En un momento, se despojó del cinturón, y sujetándome de nuevo, aplicó los treinta correazos prometidos a mis pobres posaderas. Entonces me soltó de mi forzada postura, y casi me caí al suelo antes de recuperar el equilibrio. El trasero me ardía, y me lo froté con las dos manos para intentar aplacar el ardor. Mi verdugo abrió entonces la puerta, y me quedé paralizado al ver recortarse en la puerta una figura que se quedaba parada en el umbral. Le reconocí. Era un muchacho algo mayor que yo – podría tener 20 años – que solía trabajar en la pescadería a la que acompañaba a mi abuela a comprar. La verdad es que siempre me había parecido muy atractivo. Él, en un instante, abarcó la escena con la mirada, y yo, al notarlo, sentí que el rubor ardiente de mi trasero se subía a mi cara. Con sorpresa, le vi entonces ruborizarse también con tanta intensidad como la mía.
“Ah, eres tú” – dijo mi verdugo al chico – “Ya te enseñaré a llegar tarde... aunque me he estado calentando un poco con el ladronzuelo” – se volvió a mí – “Tú, tápate ese culo y largo, y como te vuelva a pillar te aseguro que la que esta no es nada en comparación con la que te daré”. Ruborizado aún, obedecí, subiéndome los calzoncillos y los pantalones cortos mientras salía a la carrera por la puerta. “Y tú” – le oí seguir diciendo al chico – “ya sabes lo que te espera o sea que vete desatacando”
Me alejé unos metros, apretándome las nalgas doloridas, pero apenas salí del campo de vista de la puerta, di media vuelta, me escondí por los matorrales, y me acerqué a la casita por la parte de atrás.
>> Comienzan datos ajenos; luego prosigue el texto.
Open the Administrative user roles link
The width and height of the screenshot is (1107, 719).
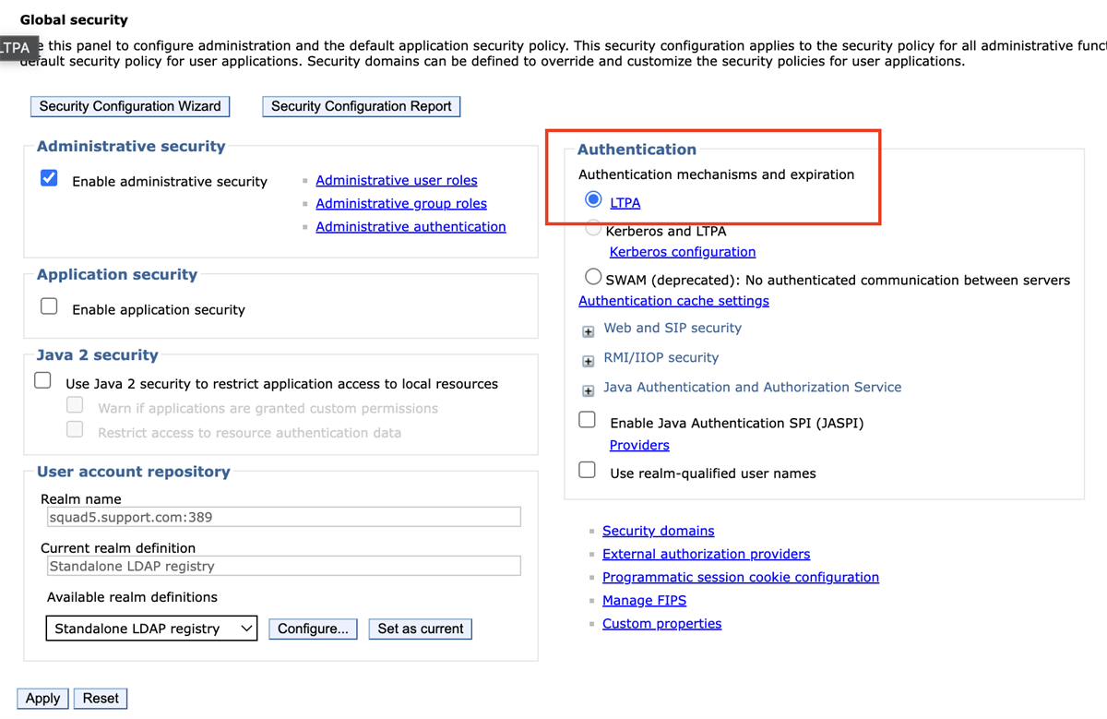click(397, 180)
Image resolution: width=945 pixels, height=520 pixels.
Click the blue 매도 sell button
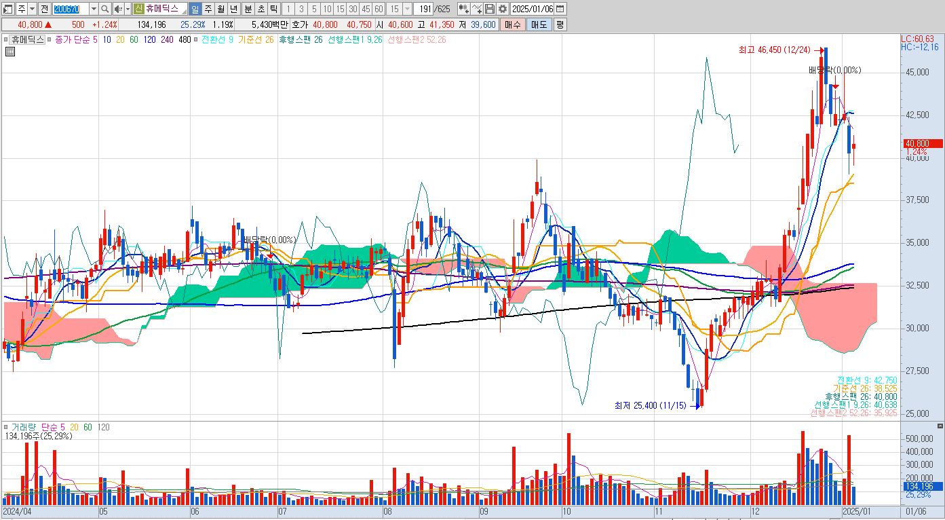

Se oía ruido dentro y no tardé en encontrar un agujero entre las maderas por donde atisbar. En la penumbra vi como el muchacho estaba en la misma postura que yo acababa de dejar, con los pantalones y los calzoncillos caídos hasta los tobillos mientras que el hombre, empuñando la gruesa correa que yo había probado, le azotaba las orondas nalgas con una sonrisa en los labios. El muchacho se contorsionaba intentando eludir, sin éxito, los azotes, y el hombre le reñía al tiempo que le castigaba. “Así aprenderás a obedecerme. Así vendrás cuando te llame y no te entretendrás holgazaneando por ahí” – le decía, sin dejar de descargar la correa.
No sé el tiempo que estuvo castigándole, pero me sentía incapaz de moverme, acariciándome mi trasero dolorido y presenciando aquel espectáculo, que yo acababa de sufrir en mis carnes. Los azotes sonaban como el redoble de un tambor sobre las nalgas desnudas del chico, que gemía y se debatía bajo la lluvia de golpes. Por fin, el hombre bajó la correa, y se quedó contemplando al chico. “Por hoy, ya basta” – dijo – “Pero como mañana llegues tarde otra vez, el castigo va a ser el doble” El chico, desde su forzada postura, se limitó a asentir con la cabeza. Un nuevo correazo le hizo responder, con un gemido: “Sí, señor”. “Bien” – dijo el hombre – “Así está mejor”. Desató la cuerda, dejando caer al chico de rodillas sobre el suelo, salió del refugio y se alejó, silbando. El muchacho, con cuidado, se frotó las enrojecidas nalgas, como yo lo había hecho antes. Por fin se levantó, se subió la ropa, y salió a su vez.